Top of Given data

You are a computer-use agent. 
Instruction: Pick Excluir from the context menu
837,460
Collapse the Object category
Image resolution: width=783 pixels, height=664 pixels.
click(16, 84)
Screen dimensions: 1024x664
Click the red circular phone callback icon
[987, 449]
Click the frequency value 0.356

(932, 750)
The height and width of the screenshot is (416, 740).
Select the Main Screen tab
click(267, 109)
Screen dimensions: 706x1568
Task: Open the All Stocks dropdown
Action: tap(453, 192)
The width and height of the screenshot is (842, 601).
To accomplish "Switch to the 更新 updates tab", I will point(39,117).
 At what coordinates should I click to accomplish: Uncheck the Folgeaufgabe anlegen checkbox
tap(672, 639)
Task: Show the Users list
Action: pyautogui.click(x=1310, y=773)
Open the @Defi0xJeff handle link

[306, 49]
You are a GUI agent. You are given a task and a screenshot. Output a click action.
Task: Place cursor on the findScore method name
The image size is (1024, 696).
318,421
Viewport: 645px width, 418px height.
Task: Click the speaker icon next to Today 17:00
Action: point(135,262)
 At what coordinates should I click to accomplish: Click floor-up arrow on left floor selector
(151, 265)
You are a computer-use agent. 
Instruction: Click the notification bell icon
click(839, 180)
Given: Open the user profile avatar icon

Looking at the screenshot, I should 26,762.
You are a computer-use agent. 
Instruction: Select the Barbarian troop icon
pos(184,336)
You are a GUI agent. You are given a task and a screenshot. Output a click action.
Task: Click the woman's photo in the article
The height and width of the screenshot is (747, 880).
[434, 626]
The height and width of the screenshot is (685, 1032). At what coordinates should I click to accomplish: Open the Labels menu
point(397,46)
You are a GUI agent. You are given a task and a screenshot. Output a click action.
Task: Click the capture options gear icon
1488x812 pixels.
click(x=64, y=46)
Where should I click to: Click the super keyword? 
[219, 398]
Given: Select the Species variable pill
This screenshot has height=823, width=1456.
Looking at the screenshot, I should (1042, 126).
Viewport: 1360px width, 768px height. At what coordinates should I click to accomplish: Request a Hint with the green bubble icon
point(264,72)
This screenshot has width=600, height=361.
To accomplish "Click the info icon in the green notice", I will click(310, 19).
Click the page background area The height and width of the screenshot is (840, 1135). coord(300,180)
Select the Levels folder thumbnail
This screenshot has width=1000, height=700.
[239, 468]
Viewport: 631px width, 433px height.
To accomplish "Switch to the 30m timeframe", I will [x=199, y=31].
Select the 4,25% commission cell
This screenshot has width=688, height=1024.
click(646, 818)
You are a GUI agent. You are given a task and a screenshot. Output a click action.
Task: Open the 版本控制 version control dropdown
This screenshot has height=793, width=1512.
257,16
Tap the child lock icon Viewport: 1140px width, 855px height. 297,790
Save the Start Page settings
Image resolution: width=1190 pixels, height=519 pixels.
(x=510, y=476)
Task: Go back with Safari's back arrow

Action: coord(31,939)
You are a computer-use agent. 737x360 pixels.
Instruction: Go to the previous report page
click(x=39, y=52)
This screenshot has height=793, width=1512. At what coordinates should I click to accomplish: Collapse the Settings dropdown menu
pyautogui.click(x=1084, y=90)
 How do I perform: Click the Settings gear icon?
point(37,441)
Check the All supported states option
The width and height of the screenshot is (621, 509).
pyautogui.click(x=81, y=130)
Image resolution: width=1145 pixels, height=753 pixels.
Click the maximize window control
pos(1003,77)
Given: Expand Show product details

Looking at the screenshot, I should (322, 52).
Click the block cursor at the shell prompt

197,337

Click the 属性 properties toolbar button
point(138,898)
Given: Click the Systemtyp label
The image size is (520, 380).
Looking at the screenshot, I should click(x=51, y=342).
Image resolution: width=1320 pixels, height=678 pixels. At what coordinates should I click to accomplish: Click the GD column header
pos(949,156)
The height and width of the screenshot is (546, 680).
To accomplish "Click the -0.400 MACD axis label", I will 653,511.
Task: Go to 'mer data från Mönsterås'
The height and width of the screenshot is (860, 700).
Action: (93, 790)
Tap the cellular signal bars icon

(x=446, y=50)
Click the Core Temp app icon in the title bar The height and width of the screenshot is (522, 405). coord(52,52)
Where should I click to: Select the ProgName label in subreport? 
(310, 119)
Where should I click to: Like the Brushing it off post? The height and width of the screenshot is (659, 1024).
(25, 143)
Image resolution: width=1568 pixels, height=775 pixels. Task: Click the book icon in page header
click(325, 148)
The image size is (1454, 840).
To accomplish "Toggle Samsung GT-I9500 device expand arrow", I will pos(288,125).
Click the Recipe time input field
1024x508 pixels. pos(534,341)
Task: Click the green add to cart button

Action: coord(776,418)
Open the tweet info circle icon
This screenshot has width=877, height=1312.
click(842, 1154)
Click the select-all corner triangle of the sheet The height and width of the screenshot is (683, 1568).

Bottom of Given data

» Aim of the task
Set down the entries above again, word for word.

» Your response
You are a computer-use agent. 
Instruction: Pick Excluir from the context menu
837,460
Collapse the Object category
Image resolution: width=783 pixels, height=664 pixels.
click(16, 84)
Screen dimensions: 1024x664
Click the red circular phone callback icon
[987, 449]
Click the frequency value 0.356

(932, 750)
The height and width of the screenshot is (416, 740).
Select the Main Screen tab
click(267, 109)
Screen dimensions: 706x1568
Task: Open the All Stocks dropdown
Action: tap(453, 192)
The width and height of the screenshot is (842, 601).
To accomplish "Switch to the 更新 updates tab", I will point(39,117).
 At what coordinates should I click to accomplish: Uncheck the Folgeaufgabe anlegen checkbox
tap(672, 639)
Task: Show the Users list
Action: pyautogui.click(x=1310, y=773)
Open the @Defi0xJeff handle link

[306, 49]
You are a GUI agent. You are given a task and a screenshot. Output a click action.
Task: Place cursor on the findScore method name
The image size is (1024, 696).
318,421
Viewport: 645px width, 418px height.
Task: Click the speaker icon next to Today 17:00
Action: point(135,262)
 At what coordinates should I click to accomplish: Click floor-up arrow on left floor selector
(151, 265)
You are a computer-use agent. 
Instruction: Click the notification bell icon
click(839, 180)
Given: Open the user profile avatar icon

Looking at the screenshot, I should 26,762.
You are a computer-use agent. 
Instruction: Select the Barbarian troop icon
pos(184,336)
You are a GUI agent. You are given a task and a screenshot. Output a click action.
Task: Click the woman's photo in the article
The height and width of the screenshot is (747, 880).
[434, 626]
The height and width of the screenshot is (685, 1032). At what coordinates should I click to accomplish: Open the Labels menu
point(397,46)
You are a GUI agent. You are given a task and a screenshot. Output a click action.
Task: Click the capture options gear icon
1488x812 pixels.
click(x=64, y=46)
Where should I click to: Click the super keyword? 
[219, 398]
Given: Select the Species variable pill
This screenshot has height=823, width=1456.
Looking at the screenshot, I should (1042, 126).
Viewport: 1360px width, 768px height. At what coordinates should I click to accomplish: Request a Hint with the green bubble icon
point(264,72)
This screenshot has width=600, height=361.
To accomplish "Click the info icon in the green notice", I will click(310, 19).
Click the page background area The height and width of the screenshot is (840, 1135). coord(300,180)
Select the Levels folder thumbnail
This screenshot has width=1000, height=700.
[239, 468]
Viewport: 631px width, 433px height.
To accomplish "Switch to the 30m timeframe", I will [x=199, y=31].
Select the 4,25% commission cell
This screenshot has width=688, height=1024.
click(646, 818)
You are a GUI agent. You are given a task and a screenshot. Output a click action.
Task: Open the 版本控制 version control dropdown
This screenshot has height=793, width=1512.
257,16
Tap the child lock icon Viewport: 1140px width, 855px height. 297,790
Save the Start Page settings
Image resolution: width=1190 pixels, height=519 pixels.
(x=510, y=476)
Task: Go back with Safari's back arrow

Action: coord(31,939)
You are a computer-use agent. 737x360 pixels.
Instruction: Go to the previous report page
click(x=39, y=52)
This screenshot has height=793, width=1512. At what coordinates should I click to accomplish: Collapse the Settings dropdown menu
pyautogui.click(x=1084, y=90)
 How do I perform: Click the Settings gear icon?
point(37,441)
Check the All supported states option
The width and height of the screenshot is (621, 509).
pyautogui.click(x=81, y=130)
Image resolution: width=1145 pixels, height=753 pixels.
Click the maximize window control
pos(1003,77)
Given: Expand Show product details

Looking at the screenshot, I should (322, 52).
Click the block cursor at the shell prompt

197,337

Click the 属性 properties toolbar button
point(138,898)
Given: Click the Systemtyp label
The image size is (520, 380).
Looking at the screenshot, I should click(x=51, y=342).
Image resolution: width=1320 pixels, height=678 pixels. At what coordinates should I click to accomplish: Click the GD column header
pos(949,156)
The height and width of the screenshot is (546, 680).
To accomplish "Click the -0.400 MACD axis label", I will 653,511.
Task: Go to 'mer data från Mönsterås'
The height and width of the screenshot is (860, 700).
Action: (93, 790)
Tap the cellular signal bars icon

(x=446, y=50)
Click the Core Temp app icon in the title bar The height and width of the screenshot is (522, 405). coord(52,52)
Where should I click to: Select the ProgName label in subreport? 
(310, 119)
Where should I click to: Like the Brushing it off post? The height and width of the screenshot is (659, 1024).
(25, 143)
Image resolution: width=1568 pixels, height=775 pixels. Task: Click the book icon in page header
click(325, 148)
The image size is (1454, 840).
To accomplish "Toggle Samsung GT-I9500 device expand arrow", I will pos(288,125).
Click the Recipe time input field
1024x508 pixels. pos(534,341)
Task: Click the green add to cart button

Action: coord(776,418)
Open the tweet info circle icon
This screenshot has width=877, height=1312.
click(842, 1154)
Click the select-all corner triangle of the sheet The height and width of the screenshot is (683, 1568).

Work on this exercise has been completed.